__Passage to read__:
Our government’s silent spring
It’s not the fact that the province is spraying pesticide on our roadsides that should bother you.
The fact they made this very same pesticide illegal for you or I to use in our yards just last year shouldn’t bother you either.
Because if you believe the chemical company that manufactures 2,4-D (the active ingredient in Tordon 101), the stuff is positively benign.
Dow AgroSciences’ two-page fact sheet on Tordon 101 explains that its pesticide has a fairly low toxicity when compared with “many substances we come in contact with daily” including Aspirin and Vitamin A.
The fact sheet even says you don’t need to worry about berries that have been sprayed with Tordon 101. Scientists have studied people who accidentally ate berries sprayed with this pesticide and found the average person could “consume 20 pounds of (treated) berries every day for the rest of his or her life without experiencing adverse effects.”
Just to be clear – the fact sheet also recommends you not consume berries that have been treated with Tordon 101. But if you do, you’ll be fine, or so says the company that manufactures and sells the stuff.
What should bother you about all this is the way our provincial government went about informing the general public about its plans to spray the sides of highways and public roads with Tordon 101.
Normally members of the media get any where from 5 to 15 emails a day from the provincial government about investments it is making in our province. For instance, on July 23 we learned that the government would pulverize and repave 1.7 kilometres of road between Cuslett and St. Bride’s. On July 25, an email went out to all members of the provincial media about a $15,000 investment in playground equipment for Hazelwood Elementary.
So why didn’t the province send out a press release about this major investment to keep our roadsides clear of brush? It’s not like this is happening in one small area. The list of spray areas stretches intermittently from Clarenville to MacDougall’s Brook.

__Extracted material__:
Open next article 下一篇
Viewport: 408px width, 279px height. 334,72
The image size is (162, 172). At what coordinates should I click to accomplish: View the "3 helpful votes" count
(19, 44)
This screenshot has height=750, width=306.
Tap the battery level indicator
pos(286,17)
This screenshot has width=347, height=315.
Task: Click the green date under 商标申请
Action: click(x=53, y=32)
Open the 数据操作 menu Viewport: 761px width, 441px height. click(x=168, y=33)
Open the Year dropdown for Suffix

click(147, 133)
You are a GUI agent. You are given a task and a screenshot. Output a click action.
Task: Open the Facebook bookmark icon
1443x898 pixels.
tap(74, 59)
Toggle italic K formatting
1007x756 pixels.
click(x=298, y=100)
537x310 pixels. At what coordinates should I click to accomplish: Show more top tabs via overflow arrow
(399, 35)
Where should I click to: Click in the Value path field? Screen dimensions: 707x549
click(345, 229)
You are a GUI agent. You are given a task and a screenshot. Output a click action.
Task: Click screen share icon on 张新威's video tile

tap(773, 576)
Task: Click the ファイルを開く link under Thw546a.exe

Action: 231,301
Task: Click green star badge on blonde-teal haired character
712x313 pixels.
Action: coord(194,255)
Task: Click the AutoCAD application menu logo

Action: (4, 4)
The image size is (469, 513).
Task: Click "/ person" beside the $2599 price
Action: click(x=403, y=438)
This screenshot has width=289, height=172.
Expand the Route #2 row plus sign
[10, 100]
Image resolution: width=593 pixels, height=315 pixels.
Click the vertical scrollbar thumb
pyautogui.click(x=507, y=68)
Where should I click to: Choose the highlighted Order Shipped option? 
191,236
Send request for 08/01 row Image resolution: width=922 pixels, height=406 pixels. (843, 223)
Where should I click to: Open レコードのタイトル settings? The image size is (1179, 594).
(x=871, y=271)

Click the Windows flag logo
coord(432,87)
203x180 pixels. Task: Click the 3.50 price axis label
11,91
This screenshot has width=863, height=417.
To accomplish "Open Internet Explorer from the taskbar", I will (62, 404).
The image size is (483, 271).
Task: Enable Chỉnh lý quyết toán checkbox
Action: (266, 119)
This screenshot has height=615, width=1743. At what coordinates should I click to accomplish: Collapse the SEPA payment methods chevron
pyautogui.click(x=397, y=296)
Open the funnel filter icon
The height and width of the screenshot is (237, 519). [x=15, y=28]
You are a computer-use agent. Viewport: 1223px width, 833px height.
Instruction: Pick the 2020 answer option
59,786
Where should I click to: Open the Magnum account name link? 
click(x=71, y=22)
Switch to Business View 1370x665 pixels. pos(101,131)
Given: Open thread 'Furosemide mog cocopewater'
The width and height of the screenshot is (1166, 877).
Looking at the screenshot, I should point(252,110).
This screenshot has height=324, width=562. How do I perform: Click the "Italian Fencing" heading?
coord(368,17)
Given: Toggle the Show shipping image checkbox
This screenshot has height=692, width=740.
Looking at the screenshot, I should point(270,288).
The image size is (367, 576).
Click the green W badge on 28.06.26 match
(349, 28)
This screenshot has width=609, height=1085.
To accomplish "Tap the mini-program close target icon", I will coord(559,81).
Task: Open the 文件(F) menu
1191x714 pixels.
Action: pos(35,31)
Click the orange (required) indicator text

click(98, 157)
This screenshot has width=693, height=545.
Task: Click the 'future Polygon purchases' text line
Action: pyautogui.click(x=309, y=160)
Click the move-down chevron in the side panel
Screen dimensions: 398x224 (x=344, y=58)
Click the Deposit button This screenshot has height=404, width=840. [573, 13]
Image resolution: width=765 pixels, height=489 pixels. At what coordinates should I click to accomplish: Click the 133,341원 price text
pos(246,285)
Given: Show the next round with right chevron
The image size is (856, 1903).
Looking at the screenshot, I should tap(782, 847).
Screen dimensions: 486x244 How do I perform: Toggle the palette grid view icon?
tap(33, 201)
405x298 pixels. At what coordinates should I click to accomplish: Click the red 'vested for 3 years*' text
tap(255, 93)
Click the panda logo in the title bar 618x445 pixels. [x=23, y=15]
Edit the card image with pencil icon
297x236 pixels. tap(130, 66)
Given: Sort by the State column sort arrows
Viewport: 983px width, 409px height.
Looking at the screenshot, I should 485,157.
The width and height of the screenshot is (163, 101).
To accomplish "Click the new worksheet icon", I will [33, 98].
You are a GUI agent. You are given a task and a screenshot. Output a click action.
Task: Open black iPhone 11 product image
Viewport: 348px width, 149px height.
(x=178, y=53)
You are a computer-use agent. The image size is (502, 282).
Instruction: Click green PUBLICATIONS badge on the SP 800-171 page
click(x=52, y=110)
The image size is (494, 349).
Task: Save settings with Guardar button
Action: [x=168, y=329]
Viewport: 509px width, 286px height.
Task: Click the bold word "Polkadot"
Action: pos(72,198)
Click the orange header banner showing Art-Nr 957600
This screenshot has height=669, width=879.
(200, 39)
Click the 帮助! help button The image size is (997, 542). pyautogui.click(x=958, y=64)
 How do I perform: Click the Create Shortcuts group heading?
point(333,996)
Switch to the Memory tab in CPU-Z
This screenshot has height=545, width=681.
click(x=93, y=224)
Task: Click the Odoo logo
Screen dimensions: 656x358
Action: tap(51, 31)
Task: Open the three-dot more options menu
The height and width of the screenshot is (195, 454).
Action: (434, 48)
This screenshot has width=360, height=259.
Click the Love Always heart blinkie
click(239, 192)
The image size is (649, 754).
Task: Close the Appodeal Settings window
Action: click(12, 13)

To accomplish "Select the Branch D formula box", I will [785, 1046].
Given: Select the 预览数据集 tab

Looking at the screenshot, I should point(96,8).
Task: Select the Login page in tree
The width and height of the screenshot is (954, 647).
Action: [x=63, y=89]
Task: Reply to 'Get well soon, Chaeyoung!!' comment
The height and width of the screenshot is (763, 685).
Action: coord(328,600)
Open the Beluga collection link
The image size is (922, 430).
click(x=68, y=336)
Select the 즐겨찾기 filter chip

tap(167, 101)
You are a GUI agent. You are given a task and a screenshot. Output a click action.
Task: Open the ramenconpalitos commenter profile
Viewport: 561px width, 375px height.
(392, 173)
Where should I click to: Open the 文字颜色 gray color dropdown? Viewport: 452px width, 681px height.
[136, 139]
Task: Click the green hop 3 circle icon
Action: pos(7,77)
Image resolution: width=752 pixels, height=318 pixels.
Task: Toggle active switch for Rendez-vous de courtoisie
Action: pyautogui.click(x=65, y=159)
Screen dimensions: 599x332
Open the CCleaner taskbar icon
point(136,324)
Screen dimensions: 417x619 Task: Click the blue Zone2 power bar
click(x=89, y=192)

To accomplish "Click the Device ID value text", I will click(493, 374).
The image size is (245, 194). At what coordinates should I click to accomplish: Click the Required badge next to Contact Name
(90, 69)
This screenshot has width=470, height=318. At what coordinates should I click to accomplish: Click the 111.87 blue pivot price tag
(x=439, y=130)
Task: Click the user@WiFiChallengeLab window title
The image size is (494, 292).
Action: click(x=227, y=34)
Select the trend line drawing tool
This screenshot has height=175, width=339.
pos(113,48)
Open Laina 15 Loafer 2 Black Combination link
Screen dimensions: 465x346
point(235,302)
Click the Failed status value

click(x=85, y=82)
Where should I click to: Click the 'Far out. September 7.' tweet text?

__Work instruction A__:
In the column on roadside pesticide spraying, what does the text name as the active ingredient in Tordon 101?
__Work instruction B__:
Write the next few paragraphs of the column on roadside pesticide spraying, picking up after its final sentence.

__Task result A__:
2,4-D

__Task result B__:
The purpose of this investment is to make the roads safer from moose-vehicle collisions. So why not shout this from the rooftops? Instead the province has remained positively silent.
We certainly got press releases about the construction of moose fencing. There was even a release on Aug. 18 of last year that contracts had been awarded for 235 kilometres of brush cutting throughout the province.
Actually, at the very bottom of that press release from last year is a sentence that reads, “Areas that are cleared of brush this year will undergo vegetation control treatment next year, ensuring up to 10 years of brush-free highway rights-of-way in treated areas.”
Nowhere on the provincial government’s website did they give public notice of this spraying. Notices appeared in newspapers, but the only place you’ll find this public information online is on a private citizen’s website: http://sprayadvisory.blogspot.ca.
So to recap: the province feels it is prudent to ban Tordon 101, except when it needs to use it. The province feels a certain duty to provide “public notices” to people, but they won’t send out a press release or put the information on a government website. And you should not eat berries sprayed with Tordon 101, but if you do, you’ll probably be fine, according to the manufacturer that makes it.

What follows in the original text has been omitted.